There’s a charming little game that released this week in English courtesy of Xseed Games – Heroland, a game with some Mother 3 staff at the helm where you play as a lowly tour guide in a theme park based on adventures of being a Hero. It may not be the most graphically intense or ambitious game out there, but there’s a lot to love about the game, thanks to dialogue that’s bursting with personality coming from characters that range from instantly likable people to troublesome customers.
It’s easy to take one look at the premise and say, “Oh look. Another game that’s spoofing classic RPGs for cheap laughs and no originality.” Heroland does indeed lovingly poke fun at common tropes and conventions, but what makes Heroland work is that it’s essentially an attraction based on past events – there was a band of Heroes and a Dark Lord in the past, with one of the heroes even being deuteragonist Prince Elric’s father. This informs the perception of the park as not just some cheap knockoff, but an homage to ages past. Heroland exists in its own world only because the evil was defeated already.
Of course, Prince Elric (also nicknamed “18” for short) isn’t out to just have fun at Heroland. He’s here to reclaim his position as the crown prince and heir apparent to his father’s throne, and he’s here to defeat a dark lord of some sort at Heroland to prove himself, attraction be damned. The contrast between what the Prince says and shows compared to the premise that everything within the park is make-believe and non-lethal helps the humor hit its mark and not feel cheap.

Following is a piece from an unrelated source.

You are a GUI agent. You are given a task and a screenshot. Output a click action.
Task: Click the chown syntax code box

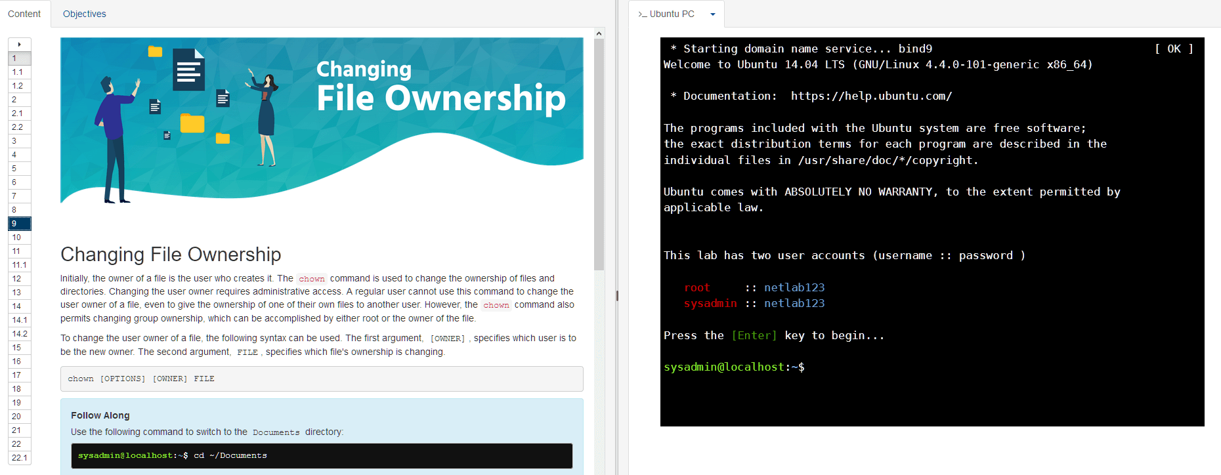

Another thing I really enjoyed was that due to your status as an employee at Heroland, you get to interact with all the people behind the scenes. We meet the cast in places like the gift shop (which acts as the item shop for the player), and in each chapter, we get to listen in on the MonStar team talk about how they’re setting up to entertain guests via enemy encounter gimmicks. They even talk about their strategies, so that you, the tour guide, can lead the party through the dungeon tour more smoothly. In regular RPGs, these mooks or trash mobs would be personality-less, and exist only to feed EXP to the heroes. But the theme park setting once again allows for this kind of interaction without needing extra justification.
All of this is helped by the amount of thought that went into the game’s dialogue, which I can only imagine was a lot of fun to translate. It’s dripping with dry humor, references, wordplay, the works, with characters like the exposition fairy Lua surprisingly being the straight lady, while Prince Elric himself both references RPG conventions while believing in the sanctity of them. The characters are great by themselves, but this is in many parts thanks to having Heroland’s rather sincere theme park setting to work off of.
Heroland is available on Nintendo Switch, PlayStation 4, and PC digitally. Physical copies can be acquired with the $49.99 Knowble Edition.